I was training this on Google Colab and hit the Colab usage limits. I am not sure why this happened, since I didn't train for 12 hours or anything like that.

From Colab's official FAQ here, it outlines this issue and possible causes for it. I finished the train by switching to Kaggle.

Here's some of the train, validation, and test set results:

image-80
Train and validation results
image-81
Test results

How to Save the Model to HuggingFace Model Hub

I found cloning the repo, adding files, and committing using Git the easiest way to save the model to hub.

!transformers-cli login
!git config --global user.email "youremail"
!git config --global user.name "yourname"
!sudo apt-get install git-lfs 
%cd your_model_output_dir
!git add .
!git commit -m "Adding the files"
!git push

How to Create a Model Card

Now let's add useful information about our model by creating a model card on HuggingFace. It serves as the README.md for the repository.

Whilst most of it is very straightforward, here's some things that took me a while to figure out:

  • how to change the default language of the Inference API. My NER model is fine-tuned on the Bengali language but the example inputs were in English.

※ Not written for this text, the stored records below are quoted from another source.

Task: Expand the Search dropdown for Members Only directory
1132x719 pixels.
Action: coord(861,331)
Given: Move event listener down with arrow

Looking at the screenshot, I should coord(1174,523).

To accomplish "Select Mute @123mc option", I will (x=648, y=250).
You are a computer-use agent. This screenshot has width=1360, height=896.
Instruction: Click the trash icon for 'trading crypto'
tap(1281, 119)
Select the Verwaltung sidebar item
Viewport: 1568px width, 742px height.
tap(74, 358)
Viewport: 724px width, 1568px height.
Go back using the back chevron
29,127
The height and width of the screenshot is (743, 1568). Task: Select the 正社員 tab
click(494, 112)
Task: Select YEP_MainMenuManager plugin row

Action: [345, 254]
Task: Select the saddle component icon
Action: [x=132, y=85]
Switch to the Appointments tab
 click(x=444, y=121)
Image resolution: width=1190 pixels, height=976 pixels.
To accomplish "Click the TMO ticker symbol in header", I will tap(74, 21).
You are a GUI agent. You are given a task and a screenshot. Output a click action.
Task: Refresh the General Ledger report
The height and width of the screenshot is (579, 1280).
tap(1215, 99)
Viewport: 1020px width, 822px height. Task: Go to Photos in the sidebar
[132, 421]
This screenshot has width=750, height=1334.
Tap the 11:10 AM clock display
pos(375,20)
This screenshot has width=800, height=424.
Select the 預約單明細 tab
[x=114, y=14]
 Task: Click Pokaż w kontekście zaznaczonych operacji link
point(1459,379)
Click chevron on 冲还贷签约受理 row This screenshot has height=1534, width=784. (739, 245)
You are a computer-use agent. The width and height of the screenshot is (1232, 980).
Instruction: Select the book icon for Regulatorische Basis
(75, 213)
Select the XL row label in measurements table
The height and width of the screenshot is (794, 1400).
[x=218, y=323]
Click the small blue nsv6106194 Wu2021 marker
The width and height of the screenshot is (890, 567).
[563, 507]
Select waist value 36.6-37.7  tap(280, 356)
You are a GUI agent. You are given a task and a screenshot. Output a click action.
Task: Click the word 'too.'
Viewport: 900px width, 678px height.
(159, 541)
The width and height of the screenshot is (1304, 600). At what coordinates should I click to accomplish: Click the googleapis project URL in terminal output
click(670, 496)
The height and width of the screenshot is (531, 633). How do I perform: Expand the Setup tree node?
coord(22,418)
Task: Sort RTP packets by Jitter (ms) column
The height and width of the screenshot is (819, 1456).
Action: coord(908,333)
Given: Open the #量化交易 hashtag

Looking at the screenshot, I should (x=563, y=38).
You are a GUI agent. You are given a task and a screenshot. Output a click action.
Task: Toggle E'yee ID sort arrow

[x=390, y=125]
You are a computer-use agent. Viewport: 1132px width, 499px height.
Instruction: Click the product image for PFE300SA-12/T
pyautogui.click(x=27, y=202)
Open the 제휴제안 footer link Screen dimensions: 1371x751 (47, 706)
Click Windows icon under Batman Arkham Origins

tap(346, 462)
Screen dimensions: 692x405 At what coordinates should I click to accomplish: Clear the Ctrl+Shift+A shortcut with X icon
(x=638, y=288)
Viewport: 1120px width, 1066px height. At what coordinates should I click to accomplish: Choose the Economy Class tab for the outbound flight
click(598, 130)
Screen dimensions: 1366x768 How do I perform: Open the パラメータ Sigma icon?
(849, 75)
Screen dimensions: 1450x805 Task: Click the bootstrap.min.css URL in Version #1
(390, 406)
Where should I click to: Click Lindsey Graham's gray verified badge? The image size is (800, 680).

To change that, I had to give the language info in the metadata of the model card, which is written in YAML. You can refer to the Model Repo docs here
  • customize the input examples like this:
widget:
- text: "মারভিন দি মারসিয়ান"
  • you can also give a name to each example like this:
- text: "সাউথ ইস্ট ইউনিভার্সিটি"
  example_title: "Sentence_4"

Here's all the metadata I added to my model card

---
language: bn
datasets:
- wikiann
examples:
widget:
- text: "মারভিন দি মারসিয়ান"
  example_title: "Sentence_1"
- text: "লিওনার্দো দা ভিঞ্চি"
  example_title: "Sentence_2"
- text: "বসনিয়া ও হার্জেগোভিনা"
  example_title: "Sentence_3"
- text: "সাউথ ইস্ট ইউনিভার্সিটি"
  example_title: "Sentence_4"
- text: "মানিক বন্দ্যোপাধ্যায় লেখক"
  example_title: "Sentence_5"
---

And here's what my model card looks like

image-129

Let's summarize

In this article, we covered how to fine-tune a model for NER tasks using the powerful HuggingFace library.

We also saw how to integrate with Weights and Biases, how to share our finished model on HuggingFace model hub, and write a beautiful model card documenting our work.

That's a wrap on my side for this article. Keep learning coders, keep upskilling, and always remain curious. Take care and happy coding!